Veteran diplomat Ryan Crocker's decision to step down as the United States ambassador to Afghanistan will not derail President Barack Obama's strategy there, White House press secretary Jay Carney said on Tuesday.
"That strategy will continue, obviously. The leadership team is strong and the president looks forward to the further implementation of his strategy," Carney told reporters.
Obama's strategy -- endorsed by NATO -- calls for training and equipping Afghanistan's army and police, giving them the lead in combat operations by mid-2013. NATO's combat troops will withdraw by the end of 2014, though the alliance is expected to play a role advising and training Afghan security forces beyond that point.
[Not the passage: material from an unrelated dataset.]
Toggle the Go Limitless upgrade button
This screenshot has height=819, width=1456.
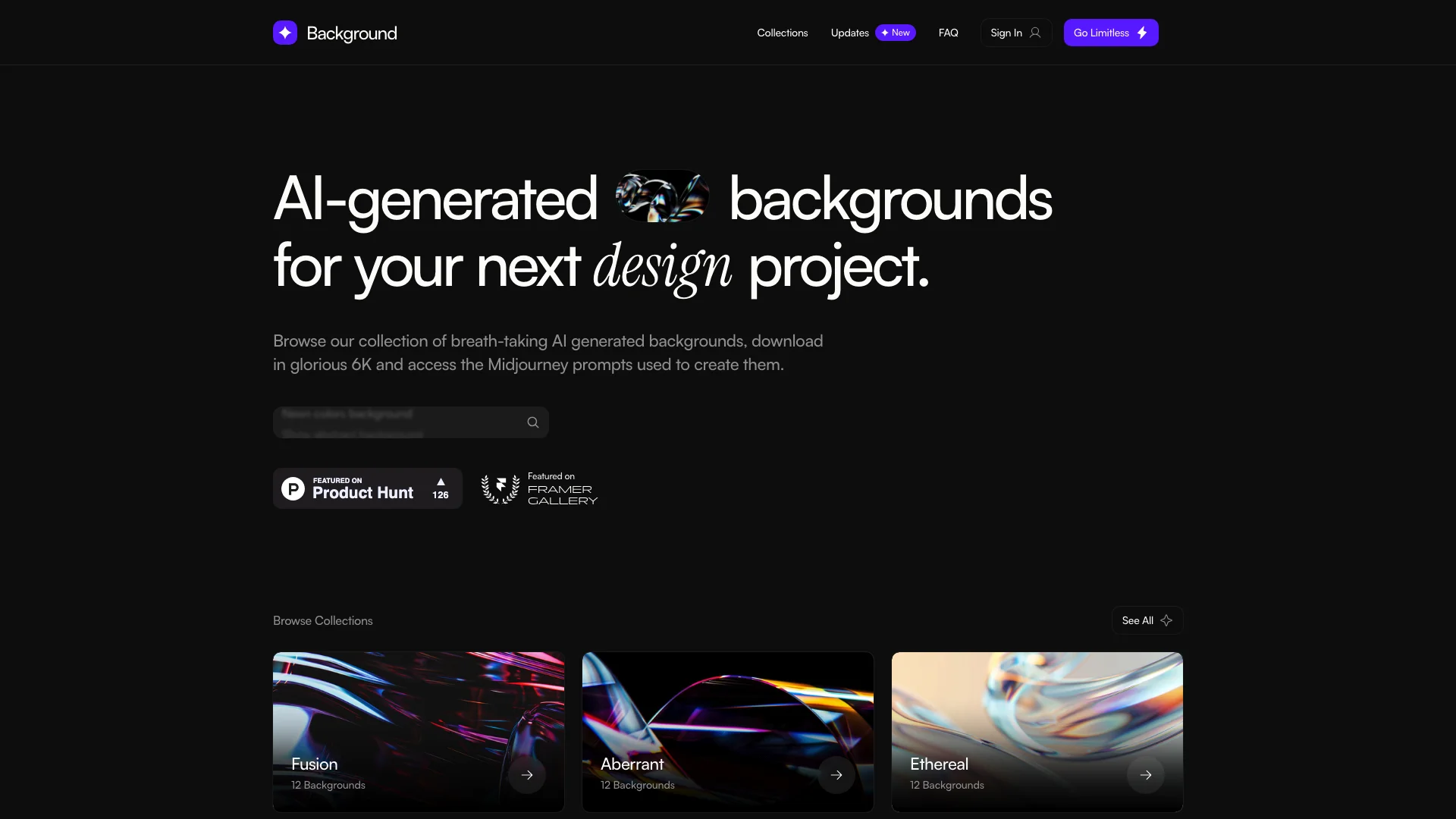1111,32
Carney stressed that Obama was "enormously grateful" for Crocker's decision to come out of retirement in 2011 to accept the post. He also praised the "extraordinary job" the envoy had done in Kabul and the "hugely valuable" work of a long career in places like Beirut, Iraq, Afghanistan and Pakistan.
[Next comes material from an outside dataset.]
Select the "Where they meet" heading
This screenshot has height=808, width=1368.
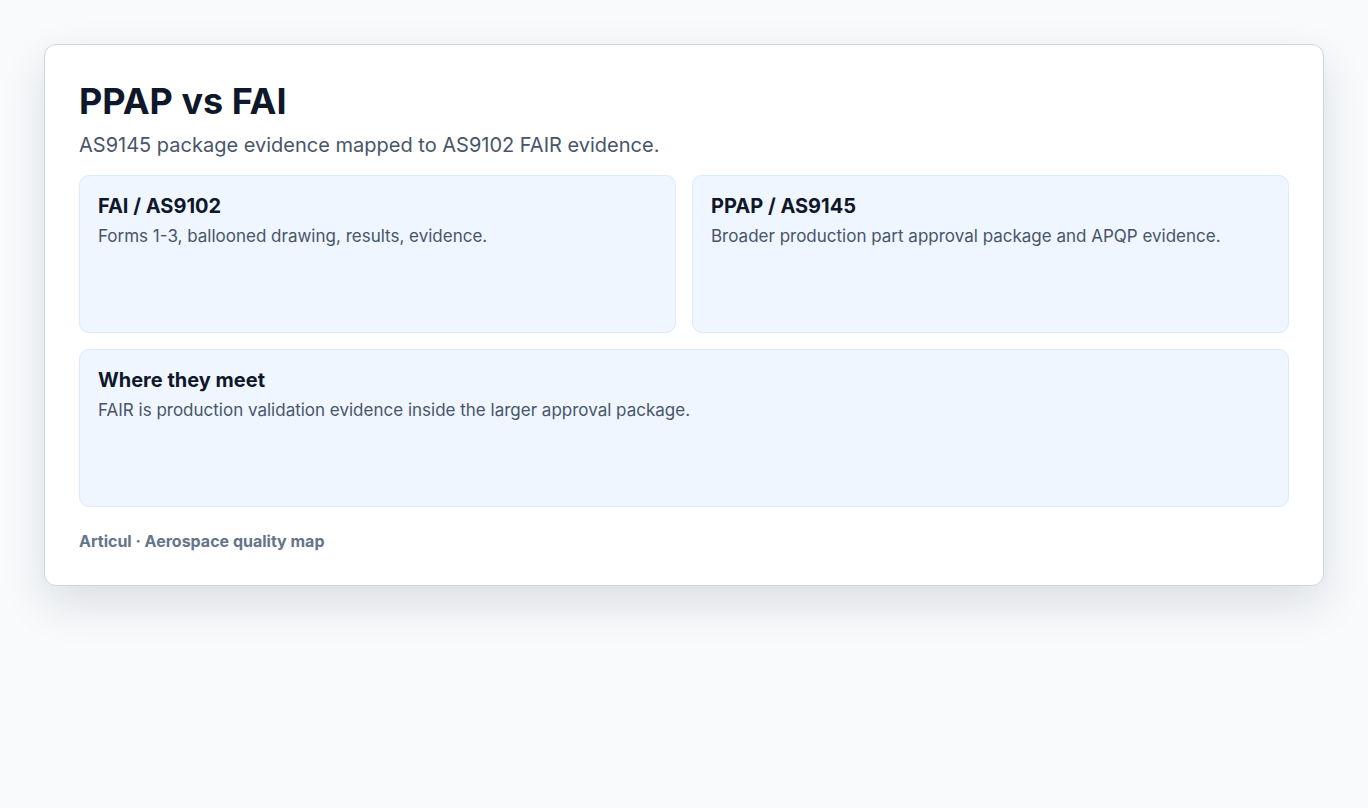181,380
Crocker's decision to leave came shortly after the U.S. ambassador to Pakistan, Cameron Munter, announced that he would step down. This changing of the diplomatic guard comes at a time when NATO has ratified plans to withdraw from Afghanistan by the end of 2012, and when relations between Washington and Islamabad are sorely strained.
The American embassy in Kabul said earlier on its official Twitter feed that Crocker had announced his plans "with regret."
The soft-spoken but steely diplomat, 62, cited health reasons for his departure. "This is something that he has been working through. But I'm going to, in the interest of his privacy, let him speak to that," State Department spokeswoman Victoria Nuland told reporters.
"We simply wanted -- and he wanted -- to make it clear that this should not in any way be seen as a lessening of his personal commitment and our national commitment, obviously, to Afghanistan," she said.
Crocker is expected to leave his post after a July conference in Tokyo aimed at raising billions from the international community to help Afghanistan. Nuland said that deputy ambassador James Cunningham "is going to steer the ship in the interim" until Obama picks a successor, who would need to be confirmed by the Senate.